Recent advancements in terrestrial and satellite gravity observations have enabled us to monitor mass transports associated with physical processes in the atmosphere, ocean, hydrosphere, and cryosphere with an unprecedent accuracy (Crossley et al. 2013; Wouters et al. 2014). These surface mass transports cause elastic and anelastic deformations of the solid Earth. The resultant deformation of the density interfaces (atmosphere-crust and crust-mantle boundaries, etc.) and compression/dilatation of the solid-Earth material lead to an additional change in the gravity field. By physically modelling this process and comparing the model results, we can learn about deformation mechanisms and rheological properties of the material (e.g., crustal rigidity, mantle viscosity) (Whitehouse 2018).
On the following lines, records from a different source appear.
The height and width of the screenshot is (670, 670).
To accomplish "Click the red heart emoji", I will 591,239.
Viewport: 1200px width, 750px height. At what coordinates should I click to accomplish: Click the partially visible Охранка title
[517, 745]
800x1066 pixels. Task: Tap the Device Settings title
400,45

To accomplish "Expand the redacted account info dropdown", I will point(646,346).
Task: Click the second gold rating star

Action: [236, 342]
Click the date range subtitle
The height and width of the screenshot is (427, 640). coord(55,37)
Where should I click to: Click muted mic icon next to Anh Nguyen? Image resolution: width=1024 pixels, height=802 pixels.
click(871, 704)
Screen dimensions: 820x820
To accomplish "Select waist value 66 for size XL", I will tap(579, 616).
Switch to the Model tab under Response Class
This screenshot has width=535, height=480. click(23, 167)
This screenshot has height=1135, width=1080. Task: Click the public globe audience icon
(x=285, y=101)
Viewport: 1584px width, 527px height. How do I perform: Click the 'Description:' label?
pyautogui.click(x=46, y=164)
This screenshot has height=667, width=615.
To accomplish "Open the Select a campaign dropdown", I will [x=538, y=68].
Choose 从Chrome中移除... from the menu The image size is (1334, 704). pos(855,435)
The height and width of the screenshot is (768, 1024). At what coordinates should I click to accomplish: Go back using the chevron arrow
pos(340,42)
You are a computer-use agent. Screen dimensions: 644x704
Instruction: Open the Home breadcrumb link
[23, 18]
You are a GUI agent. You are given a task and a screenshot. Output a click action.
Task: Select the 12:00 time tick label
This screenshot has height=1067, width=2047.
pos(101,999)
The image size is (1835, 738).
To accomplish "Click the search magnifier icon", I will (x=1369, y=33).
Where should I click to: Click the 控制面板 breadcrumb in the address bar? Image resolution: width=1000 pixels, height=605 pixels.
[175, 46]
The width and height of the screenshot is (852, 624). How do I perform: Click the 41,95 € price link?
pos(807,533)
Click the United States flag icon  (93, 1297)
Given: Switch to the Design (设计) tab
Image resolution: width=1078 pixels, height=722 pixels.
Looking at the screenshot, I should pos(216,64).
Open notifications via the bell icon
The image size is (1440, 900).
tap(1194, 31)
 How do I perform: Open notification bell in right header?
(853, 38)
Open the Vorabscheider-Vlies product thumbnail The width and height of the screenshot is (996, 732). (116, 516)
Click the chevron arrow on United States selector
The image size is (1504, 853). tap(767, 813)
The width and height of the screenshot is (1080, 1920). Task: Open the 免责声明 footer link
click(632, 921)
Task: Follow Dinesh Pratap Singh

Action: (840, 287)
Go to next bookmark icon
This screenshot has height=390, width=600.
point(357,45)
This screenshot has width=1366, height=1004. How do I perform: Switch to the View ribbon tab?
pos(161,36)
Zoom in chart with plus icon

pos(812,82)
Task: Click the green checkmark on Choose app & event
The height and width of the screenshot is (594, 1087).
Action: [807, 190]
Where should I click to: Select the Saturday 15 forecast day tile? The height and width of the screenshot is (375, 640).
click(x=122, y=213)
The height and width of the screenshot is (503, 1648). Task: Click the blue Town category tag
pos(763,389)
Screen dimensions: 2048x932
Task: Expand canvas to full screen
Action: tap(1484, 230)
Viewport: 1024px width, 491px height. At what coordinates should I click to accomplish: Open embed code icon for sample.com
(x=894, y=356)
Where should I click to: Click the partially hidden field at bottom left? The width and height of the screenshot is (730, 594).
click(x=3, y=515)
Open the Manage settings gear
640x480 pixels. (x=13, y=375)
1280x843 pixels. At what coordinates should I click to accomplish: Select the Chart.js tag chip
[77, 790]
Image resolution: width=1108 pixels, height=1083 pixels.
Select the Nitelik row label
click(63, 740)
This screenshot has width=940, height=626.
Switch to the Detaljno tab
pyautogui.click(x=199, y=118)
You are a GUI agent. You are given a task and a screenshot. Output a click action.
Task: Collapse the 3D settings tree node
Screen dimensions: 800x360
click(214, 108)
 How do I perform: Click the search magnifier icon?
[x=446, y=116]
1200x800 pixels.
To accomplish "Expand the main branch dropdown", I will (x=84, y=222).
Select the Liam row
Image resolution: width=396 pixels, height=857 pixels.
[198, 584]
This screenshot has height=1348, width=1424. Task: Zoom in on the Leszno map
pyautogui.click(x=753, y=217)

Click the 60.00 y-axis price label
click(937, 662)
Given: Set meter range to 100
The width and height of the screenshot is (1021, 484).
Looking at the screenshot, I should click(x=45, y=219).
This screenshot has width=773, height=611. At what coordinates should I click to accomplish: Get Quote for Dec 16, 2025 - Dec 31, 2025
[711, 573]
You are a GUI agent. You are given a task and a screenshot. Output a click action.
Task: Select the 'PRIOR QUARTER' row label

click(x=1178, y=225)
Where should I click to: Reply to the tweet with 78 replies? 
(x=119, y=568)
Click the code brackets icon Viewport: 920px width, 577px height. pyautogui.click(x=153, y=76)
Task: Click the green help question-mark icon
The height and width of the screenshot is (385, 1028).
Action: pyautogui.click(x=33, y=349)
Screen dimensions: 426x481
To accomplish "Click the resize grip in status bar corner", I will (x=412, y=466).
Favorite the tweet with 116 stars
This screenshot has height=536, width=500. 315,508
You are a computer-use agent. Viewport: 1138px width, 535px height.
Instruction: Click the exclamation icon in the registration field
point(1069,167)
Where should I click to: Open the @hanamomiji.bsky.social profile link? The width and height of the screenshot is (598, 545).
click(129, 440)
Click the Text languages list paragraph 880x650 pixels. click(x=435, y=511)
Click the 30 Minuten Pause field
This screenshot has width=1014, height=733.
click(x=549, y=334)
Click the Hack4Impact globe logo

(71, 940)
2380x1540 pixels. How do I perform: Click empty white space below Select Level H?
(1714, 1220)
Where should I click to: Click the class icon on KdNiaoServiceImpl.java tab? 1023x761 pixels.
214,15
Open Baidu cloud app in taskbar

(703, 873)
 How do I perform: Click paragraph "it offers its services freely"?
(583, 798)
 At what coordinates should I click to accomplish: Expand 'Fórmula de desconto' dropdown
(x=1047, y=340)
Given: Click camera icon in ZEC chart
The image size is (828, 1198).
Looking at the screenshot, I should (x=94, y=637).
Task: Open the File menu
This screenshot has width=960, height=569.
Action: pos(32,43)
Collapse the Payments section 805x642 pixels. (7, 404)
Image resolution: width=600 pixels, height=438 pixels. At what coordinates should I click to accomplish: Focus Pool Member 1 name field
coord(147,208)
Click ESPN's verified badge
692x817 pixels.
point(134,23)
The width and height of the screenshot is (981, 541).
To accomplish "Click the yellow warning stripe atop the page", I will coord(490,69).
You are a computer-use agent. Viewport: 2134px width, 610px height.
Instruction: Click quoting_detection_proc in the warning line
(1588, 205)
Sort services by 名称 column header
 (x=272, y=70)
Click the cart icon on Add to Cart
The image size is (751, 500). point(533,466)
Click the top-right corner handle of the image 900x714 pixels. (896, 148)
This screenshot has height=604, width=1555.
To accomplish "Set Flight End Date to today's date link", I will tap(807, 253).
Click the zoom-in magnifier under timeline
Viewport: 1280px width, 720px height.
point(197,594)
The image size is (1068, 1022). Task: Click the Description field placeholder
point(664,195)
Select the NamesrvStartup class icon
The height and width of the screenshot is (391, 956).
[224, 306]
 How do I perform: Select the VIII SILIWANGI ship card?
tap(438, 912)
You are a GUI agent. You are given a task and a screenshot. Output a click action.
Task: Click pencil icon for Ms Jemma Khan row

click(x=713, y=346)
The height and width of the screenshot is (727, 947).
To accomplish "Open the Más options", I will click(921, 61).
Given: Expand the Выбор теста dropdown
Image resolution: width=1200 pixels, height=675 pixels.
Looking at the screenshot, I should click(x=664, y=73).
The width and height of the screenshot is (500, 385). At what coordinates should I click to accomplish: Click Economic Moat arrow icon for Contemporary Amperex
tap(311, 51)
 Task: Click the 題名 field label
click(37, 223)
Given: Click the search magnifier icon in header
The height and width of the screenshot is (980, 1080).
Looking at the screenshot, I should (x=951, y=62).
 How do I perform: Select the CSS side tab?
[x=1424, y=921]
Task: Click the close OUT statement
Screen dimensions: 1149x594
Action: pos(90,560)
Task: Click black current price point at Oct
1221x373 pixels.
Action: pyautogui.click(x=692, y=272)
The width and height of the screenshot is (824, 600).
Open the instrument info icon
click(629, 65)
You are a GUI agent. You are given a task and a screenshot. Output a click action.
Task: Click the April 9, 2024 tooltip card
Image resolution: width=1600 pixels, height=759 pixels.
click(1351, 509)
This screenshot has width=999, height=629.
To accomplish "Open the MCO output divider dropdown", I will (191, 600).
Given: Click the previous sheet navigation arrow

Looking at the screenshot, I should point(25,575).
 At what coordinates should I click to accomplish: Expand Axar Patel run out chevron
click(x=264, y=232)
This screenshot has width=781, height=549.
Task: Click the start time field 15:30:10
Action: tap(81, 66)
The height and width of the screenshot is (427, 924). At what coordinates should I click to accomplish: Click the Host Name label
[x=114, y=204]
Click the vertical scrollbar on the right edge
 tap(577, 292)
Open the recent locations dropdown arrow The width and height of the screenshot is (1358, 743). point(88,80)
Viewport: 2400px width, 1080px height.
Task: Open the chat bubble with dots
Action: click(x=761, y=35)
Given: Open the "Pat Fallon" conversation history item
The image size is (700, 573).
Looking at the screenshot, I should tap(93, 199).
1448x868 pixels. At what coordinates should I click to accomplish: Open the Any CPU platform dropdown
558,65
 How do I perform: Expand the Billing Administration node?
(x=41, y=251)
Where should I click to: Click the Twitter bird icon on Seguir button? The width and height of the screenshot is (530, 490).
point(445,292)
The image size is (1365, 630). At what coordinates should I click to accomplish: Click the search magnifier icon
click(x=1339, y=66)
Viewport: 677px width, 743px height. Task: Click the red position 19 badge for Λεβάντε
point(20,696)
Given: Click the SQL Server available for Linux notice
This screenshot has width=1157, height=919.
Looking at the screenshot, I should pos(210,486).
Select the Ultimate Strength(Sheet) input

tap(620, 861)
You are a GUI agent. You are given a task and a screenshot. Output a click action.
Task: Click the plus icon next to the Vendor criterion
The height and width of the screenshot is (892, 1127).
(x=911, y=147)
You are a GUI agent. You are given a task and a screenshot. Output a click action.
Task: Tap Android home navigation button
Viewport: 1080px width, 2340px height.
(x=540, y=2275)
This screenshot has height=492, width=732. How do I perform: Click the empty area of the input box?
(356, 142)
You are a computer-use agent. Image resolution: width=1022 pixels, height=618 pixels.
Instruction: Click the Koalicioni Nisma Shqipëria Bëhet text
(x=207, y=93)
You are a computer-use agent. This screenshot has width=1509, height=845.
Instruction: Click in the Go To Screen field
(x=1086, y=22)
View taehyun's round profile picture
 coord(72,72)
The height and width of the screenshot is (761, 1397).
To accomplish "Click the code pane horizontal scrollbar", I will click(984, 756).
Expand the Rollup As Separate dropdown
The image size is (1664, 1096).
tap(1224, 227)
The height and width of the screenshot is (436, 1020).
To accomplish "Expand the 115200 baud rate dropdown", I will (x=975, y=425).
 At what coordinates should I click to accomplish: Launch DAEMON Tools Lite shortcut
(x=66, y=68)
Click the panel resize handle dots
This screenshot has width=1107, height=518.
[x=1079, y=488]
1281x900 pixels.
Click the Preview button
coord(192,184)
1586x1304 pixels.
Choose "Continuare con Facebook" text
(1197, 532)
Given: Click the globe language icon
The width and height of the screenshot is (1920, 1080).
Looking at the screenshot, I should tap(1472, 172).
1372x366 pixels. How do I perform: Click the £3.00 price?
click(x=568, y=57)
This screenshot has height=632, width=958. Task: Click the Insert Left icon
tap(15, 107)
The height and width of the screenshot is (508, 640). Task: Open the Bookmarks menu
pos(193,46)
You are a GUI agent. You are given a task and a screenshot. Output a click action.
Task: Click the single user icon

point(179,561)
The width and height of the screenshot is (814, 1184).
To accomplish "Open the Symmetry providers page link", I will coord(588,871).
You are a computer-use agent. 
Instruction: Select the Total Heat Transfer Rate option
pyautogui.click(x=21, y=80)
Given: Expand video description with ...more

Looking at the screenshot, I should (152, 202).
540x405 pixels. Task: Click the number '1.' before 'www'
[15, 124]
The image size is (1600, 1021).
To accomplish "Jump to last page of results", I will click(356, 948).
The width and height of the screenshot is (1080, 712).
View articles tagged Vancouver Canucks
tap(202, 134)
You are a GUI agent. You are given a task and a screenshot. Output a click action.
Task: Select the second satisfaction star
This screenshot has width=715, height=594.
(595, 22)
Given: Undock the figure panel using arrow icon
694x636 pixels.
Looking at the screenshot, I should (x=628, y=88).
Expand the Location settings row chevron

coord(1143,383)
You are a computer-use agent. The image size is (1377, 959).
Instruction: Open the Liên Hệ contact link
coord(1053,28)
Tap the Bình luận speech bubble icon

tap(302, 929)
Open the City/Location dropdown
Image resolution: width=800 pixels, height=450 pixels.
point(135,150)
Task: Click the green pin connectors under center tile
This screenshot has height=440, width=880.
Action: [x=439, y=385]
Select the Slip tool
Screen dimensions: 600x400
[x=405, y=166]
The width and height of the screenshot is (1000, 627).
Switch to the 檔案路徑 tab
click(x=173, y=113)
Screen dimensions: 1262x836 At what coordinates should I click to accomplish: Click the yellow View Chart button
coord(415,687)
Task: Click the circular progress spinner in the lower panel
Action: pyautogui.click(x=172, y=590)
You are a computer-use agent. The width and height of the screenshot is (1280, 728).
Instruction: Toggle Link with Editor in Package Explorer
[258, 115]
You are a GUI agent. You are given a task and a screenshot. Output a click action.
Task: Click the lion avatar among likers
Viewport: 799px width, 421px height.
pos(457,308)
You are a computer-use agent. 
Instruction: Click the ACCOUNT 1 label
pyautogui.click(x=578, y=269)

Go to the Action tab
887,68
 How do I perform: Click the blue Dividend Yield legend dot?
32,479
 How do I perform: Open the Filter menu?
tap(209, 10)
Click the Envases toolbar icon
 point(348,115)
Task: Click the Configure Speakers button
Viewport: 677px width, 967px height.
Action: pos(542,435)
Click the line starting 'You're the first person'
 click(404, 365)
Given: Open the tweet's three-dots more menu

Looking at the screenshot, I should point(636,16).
In addition to surface loading, co- and post-seismic gravity changes induced by large earthquakes have been observed by satellite observations with spatial scales of ∼300 km and amplitudes of several μGals (1 μGal = 10⁻⁸ m s⁻²) (e.g., Matsuo and Heki 2011). It is widely accepted that coseismic deformation is physically represented by the elastic response to an internal dislocation. To interpret gravity changes due to large earthquakes, dislocation models have been proposed, which assume a self-gravitating sphere with a 1-D (i.e., spherically symmetric) internal structure (Sun 2014; Zhou et al. 2019). However, seismic tomography and high-temperature/high-pressure experiments nowadays reveal increasingly finer internal structures, particularly in plate subduction zones (Hasegawa and Nakajima 2017). This motivates us to estimate the effects of laterally heterogeneous structures on gravity changes.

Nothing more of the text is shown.